Format every line of the records below as a numbered list, skipping any blank lines.

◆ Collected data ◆

.....

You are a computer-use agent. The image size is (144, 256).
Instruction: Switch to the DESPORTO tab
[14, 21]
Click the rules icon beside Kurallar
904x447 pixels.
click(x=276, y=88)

.....

◆ FINAL ANSWER ◆
1. You are a computer-use agent. The image size is (144, 256).
2. Instruction: Switch to the DESPORTO tab
3. [14, 21]
4. Click the rules icon beside Kurallar
5. 904x447 pixels.
6. click(x=276, y=88)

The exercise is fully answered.